═══ RECORDS TO PROCESS

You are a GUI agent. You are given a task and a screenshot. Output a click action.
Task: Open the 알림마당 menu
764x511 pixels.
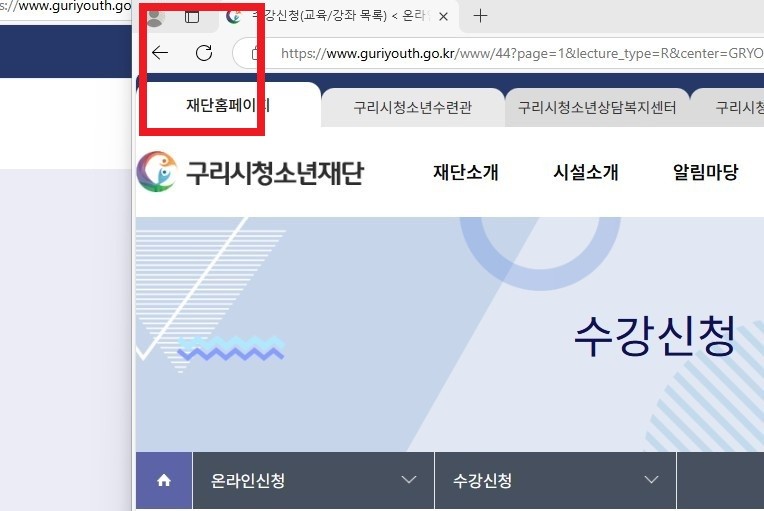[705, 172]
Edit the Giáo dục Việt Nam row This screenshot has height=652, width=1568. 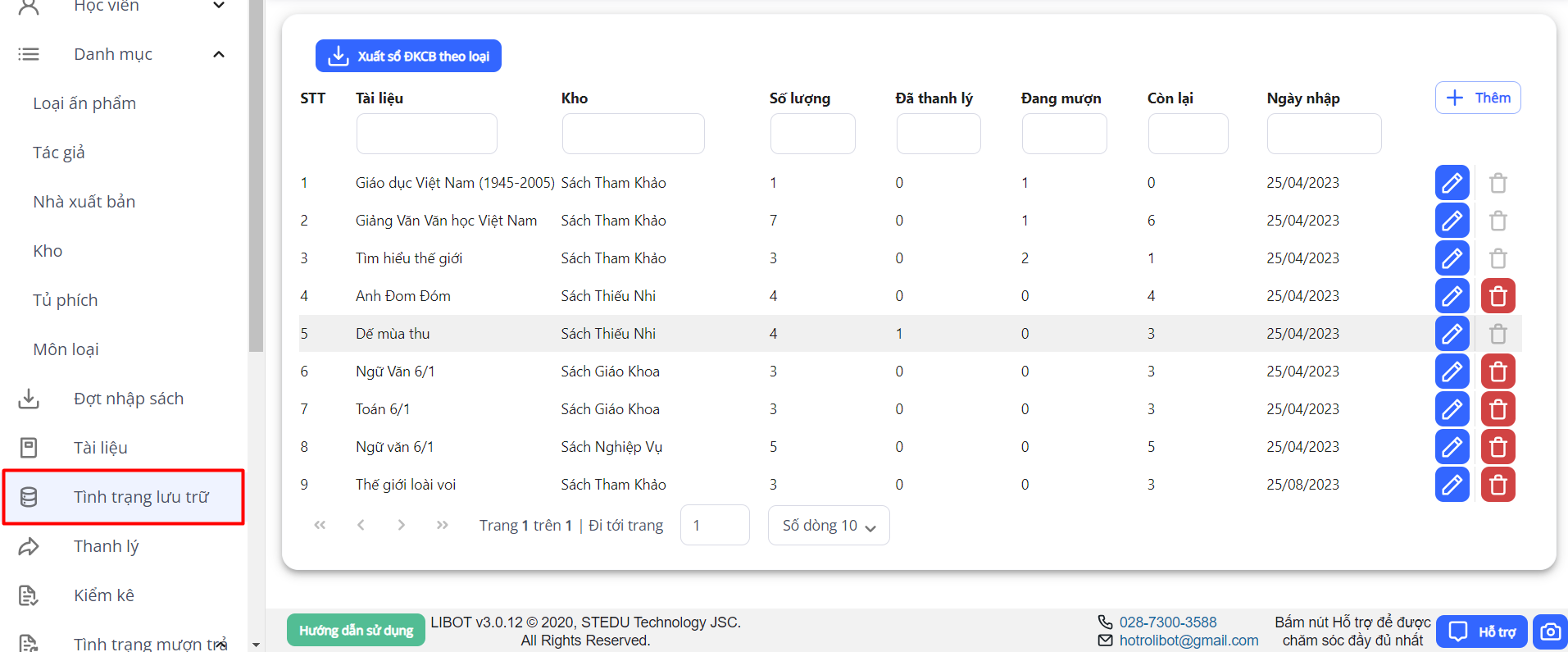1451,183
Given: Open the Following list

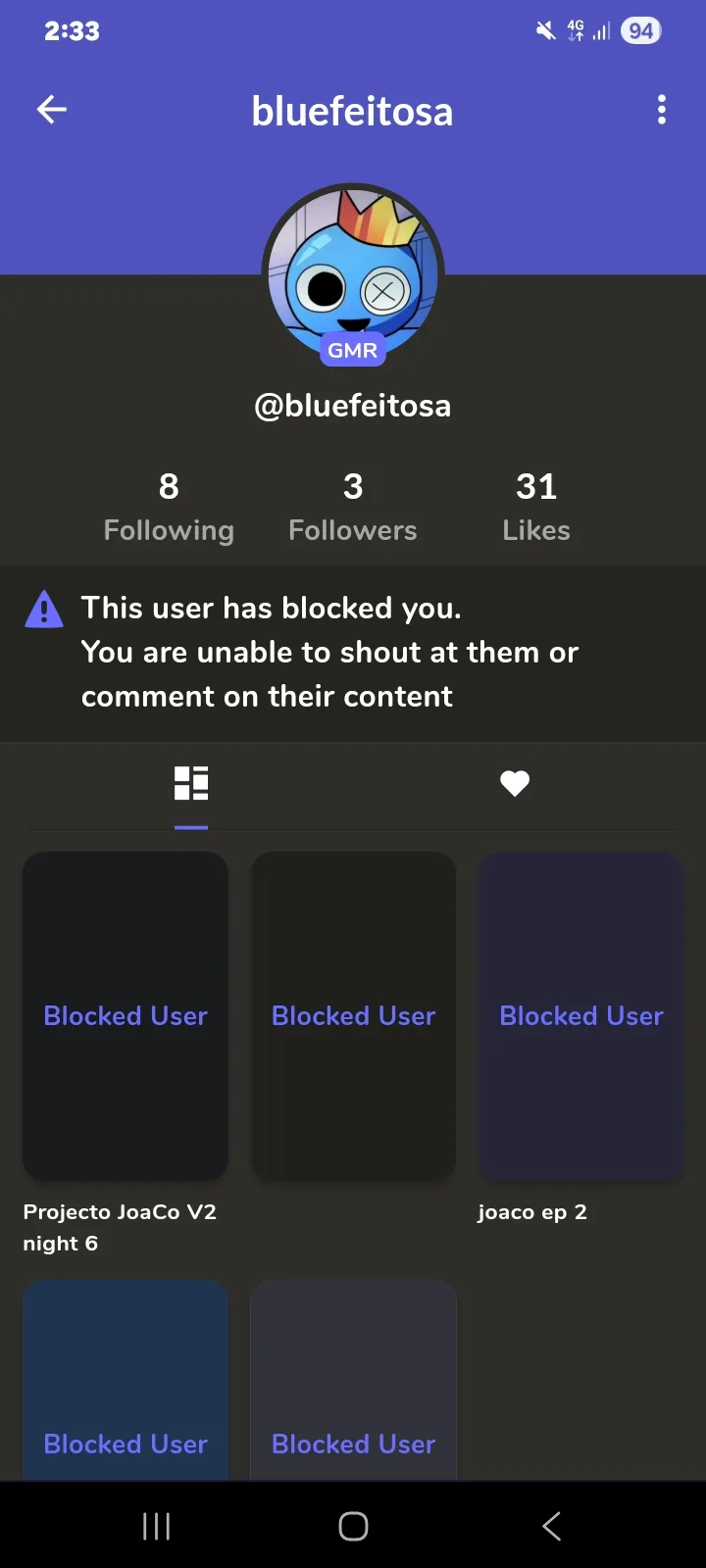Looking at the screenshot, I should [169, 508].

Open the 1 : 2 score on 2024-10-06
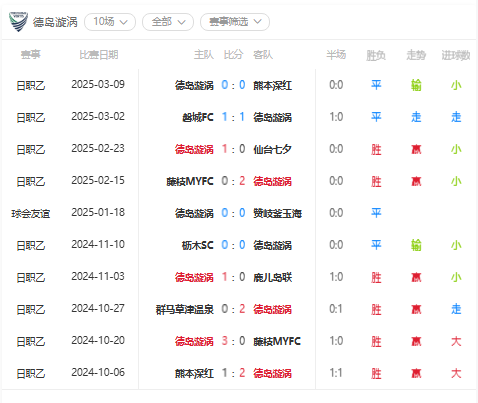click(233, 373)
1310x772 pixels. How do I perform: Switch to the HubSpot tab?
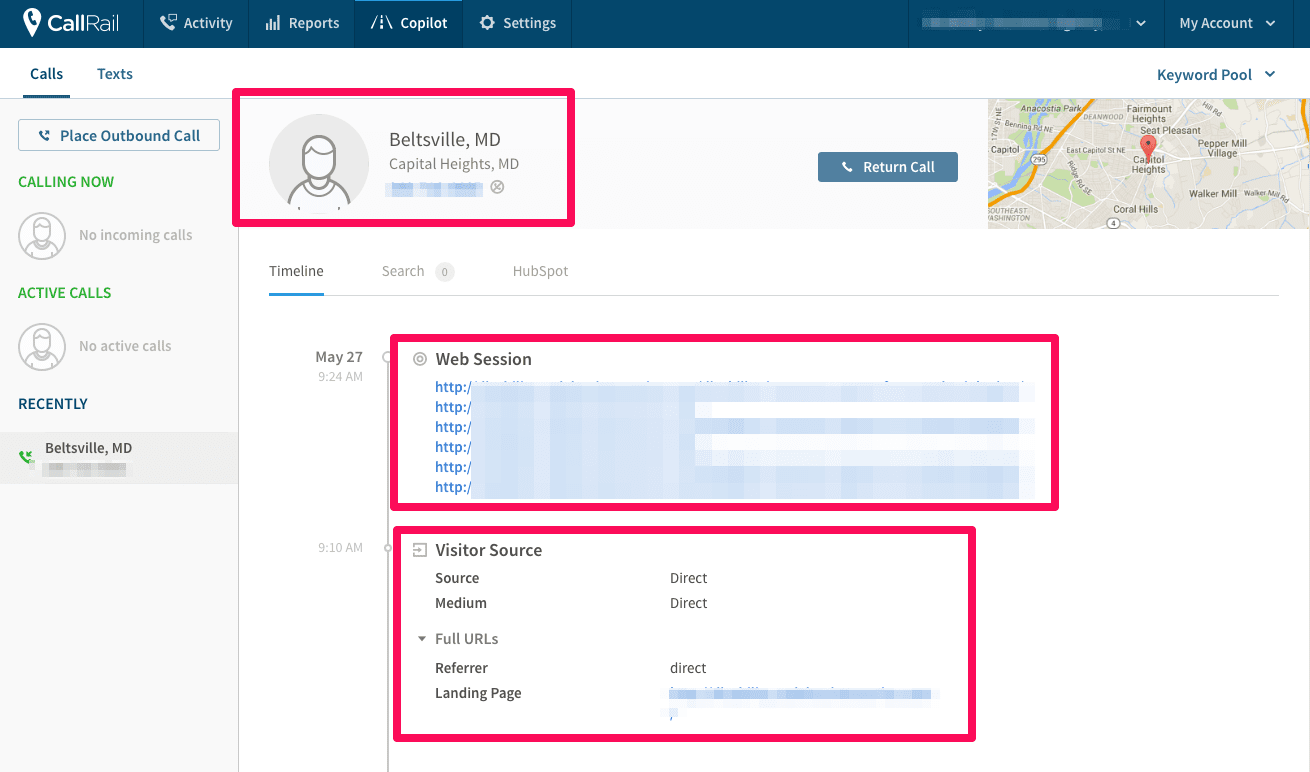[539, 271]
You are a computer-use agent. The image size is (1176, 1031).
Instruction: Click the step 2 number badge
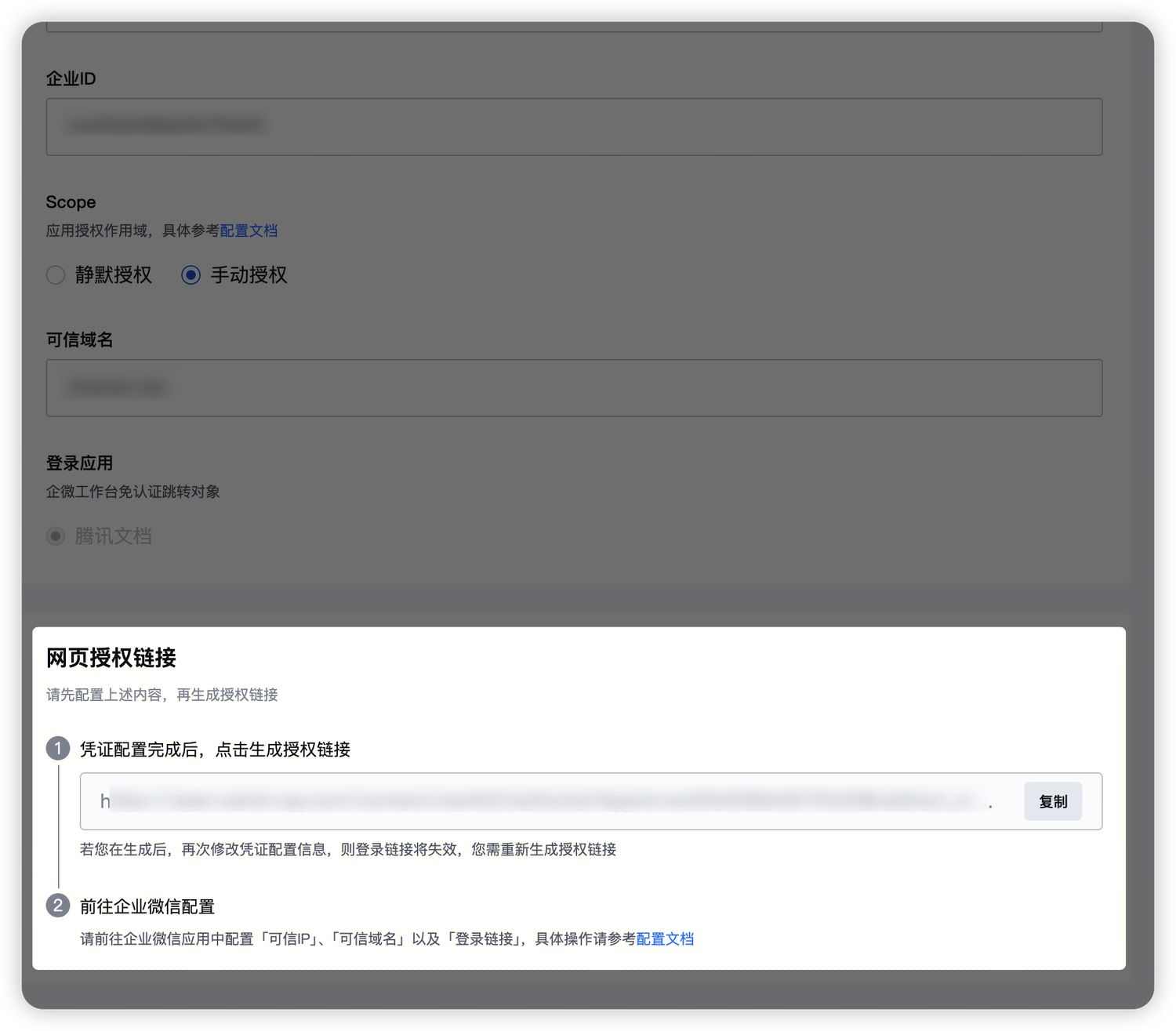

══════

WORK TO COMPLETE:
Among the records, find every line with the word "agent" and copy it.

RESPONSE:
You are a GUI agent. You are given a task and a screenshot. Output a click action.
You are a computer-use agent. The image size is (1176, 1031).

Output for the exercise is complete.